*** Opening of Supplied entries ***

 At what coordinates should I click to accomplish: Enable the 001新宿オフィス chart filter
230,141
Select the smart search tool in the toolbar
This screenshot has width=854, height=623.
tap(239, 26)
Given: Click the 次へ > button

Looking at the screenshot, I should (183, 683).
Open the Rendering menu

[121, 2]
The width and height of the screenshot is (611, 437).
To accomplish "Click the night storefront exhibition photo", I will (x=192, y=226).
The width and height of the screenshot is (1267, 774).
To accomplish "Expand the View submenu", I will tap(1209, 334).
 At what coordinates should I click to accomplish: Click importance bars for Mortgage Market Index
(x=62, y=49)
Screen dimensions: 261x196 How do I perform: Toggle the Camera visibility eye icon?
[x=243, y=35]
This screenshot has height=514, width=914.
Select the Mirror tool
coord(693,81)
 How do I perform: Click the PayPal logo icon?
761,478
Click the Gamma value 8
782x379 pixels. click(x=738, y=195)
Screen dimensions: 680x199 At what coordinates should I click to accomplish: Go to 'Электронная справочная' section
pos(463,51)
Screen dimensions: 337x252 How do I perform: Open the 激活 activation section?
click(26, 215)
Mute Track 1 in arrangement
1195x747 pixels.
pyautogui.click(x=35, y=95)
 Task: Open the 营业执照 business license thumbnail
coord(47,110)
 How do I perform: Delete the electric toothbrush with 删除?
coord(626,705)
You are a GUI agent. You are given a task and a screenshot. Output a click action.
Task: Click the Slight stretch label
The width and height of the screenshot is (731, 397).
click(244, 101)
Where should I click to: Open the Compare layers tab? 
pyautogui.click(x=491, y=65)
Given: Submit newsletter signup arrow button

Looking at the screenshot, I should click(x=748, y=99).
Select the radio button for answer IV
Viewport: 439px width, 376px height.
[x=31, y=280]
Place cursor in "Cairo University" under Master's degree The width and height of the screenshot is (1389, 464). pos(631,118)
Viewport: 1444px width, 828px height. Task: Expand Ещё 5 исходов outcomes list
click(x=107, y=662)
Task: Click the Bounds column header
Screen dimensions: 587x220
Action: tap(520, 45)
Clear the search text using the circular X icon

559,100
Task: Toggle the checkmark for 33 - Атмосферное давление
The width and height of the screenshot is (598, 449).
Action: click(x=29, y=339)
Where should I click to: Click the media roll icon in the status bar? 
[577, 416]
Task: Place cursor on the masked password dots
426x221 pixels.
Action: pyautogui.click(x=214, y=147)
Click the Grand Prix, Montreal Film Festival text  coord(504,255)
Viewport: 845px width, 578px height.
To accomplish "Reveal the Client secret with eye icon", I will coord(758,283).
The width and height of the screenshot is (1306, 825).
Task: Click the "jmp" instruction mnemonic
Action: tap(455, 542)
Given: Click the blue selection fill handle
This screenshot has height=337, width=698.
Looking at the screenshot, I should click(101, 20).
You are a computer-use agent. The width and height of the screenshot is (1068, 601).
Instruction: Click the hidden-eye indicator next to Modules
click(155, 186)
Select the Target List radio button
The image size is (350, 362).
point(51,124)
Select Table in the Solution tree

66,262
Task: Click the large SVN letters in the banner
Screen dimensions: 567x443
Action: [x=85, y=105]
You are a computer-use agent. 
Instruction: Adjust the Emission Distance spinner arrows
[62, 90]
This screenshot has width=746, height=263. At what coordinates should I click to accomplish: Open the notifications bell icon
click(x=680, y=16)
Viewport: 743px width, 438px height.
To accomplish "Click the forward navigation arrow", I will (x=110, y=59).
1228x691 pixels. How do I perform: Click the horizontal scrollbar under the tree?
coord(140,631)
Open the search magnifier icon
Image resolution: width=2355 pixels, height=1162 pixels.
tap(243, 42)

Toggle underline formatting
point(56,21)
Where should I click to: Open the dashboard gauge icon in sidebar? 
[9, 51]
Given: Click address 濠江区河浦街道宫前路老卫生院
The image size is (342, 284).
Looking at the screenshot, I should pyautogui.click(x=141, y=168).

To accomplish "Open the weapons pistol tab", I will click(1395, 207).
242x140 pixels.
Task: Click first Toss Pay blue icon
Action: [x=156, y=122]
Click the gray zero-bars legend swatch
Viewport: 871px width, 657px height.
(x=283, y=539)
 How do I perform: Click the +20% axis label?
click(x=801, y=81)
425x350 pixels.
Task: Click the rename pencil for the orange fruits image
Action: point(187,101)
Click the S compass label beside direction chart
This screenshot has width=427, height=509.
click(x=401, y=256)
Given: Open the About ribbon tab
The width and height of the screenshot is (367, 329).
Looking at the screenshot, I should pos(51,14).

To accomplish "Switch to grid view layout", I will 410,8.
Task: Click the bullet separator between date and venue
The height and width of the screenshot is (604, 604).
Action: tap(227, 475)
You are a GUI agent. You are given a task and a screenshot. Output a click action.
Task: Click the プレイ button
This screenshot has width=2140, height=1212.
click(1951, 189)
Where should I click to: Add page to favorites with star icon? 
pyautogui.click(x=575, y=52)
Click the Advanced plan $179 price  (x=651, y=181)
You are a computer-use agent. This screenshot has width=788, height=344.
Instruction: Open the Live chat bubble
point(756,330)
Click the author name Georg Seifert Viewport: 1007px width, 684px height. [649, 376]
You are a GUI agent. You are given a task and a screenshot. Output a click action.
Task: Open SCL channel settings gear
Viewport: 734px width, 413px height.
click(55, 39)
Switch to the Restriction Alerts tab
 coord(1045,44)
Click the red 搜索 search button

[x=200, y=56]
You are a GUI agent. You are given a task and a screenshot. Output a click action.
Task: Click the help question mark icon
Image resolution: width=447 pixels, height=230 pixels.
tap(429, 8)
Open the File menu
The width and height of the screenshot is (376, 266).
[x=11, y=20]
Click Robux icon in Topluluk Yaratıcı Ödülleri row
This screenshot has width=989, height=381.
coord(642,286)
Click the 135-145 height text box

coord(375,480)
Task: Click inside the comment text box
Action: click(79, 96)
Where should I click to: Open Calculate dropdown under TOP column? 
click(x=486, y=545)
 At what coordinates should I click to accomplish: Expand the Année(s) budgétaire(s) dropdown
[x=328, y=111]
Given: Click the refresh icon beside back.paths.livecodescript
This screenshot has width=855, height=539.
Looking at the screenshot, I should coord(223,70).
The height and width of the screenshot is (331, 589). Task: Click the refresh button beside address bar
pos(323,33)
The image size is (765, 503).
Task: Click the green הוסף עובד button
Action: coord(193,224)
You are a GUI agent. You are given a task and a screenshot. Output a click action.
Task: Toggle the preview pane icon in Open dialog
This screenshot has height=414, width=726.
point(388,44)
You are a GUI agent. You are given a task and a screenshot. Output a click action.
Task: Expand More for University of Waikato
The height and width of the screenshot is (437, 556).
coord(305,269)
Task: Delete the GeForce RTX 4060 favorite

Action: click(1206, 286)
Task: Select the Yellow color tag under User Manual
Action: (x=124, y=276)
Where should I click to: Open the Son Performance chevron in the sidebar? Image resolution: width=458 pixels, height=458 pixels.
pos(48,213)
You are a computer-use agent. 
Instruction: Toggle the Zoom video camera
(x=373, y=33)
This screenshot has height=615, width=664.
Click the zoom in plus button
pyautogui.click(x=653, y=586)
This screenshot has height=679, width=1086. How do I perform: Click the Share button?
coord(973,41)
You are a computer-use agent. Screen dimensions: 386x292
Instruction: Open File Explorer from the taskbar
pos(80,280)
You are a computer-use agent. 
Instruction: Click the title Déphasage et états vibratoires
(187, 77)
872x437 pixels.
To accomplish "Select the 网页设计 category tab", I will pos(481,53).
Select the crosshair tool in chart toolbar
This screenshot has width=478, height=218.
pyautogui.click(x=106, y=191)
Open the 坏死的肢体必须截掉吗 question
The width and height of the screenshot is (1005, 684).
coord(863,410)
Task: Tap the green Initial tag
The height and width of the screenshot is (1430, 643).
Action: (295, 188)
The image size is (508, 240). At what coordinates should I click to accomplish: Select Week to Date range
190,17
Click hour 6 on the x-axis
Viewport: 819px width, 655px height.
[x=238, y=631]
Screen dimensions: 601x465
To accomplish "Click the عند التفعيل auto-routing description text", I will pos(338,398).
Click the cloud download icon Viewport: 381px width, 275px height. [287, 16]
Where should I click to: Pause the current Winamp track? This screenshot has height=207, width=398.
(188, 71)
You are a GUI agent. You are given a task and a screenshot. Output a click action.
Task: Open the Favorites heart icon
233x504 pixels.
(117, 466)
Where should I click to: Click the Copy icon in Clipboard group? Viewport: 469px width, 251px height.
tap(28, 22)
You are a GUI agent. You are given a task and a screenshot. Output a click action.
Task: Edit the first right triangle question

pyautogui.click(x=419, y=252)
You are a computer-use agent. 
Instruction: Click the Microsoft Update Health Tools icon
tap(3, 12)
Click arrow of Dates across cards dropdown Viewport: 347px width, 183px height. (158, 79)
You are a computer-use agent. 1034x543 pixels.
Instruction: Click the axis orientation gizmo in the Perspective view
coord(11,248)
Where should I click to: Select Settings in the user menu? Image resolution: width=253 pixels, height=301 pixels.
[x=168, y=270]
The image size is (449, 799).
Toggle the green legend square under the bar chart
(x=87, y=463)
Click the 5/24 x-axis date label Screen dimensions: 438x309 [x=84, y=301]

*** Close of Supplied entries ***

Task brief
From the listing above, copy every line where the string "Place" is found.

Solution to this exercise
Place cursor in "Cairo University" under Master's degree The width and height of the screenshot is (1389, 464). pos(631,118)
Task: Place cursor on the masked password dots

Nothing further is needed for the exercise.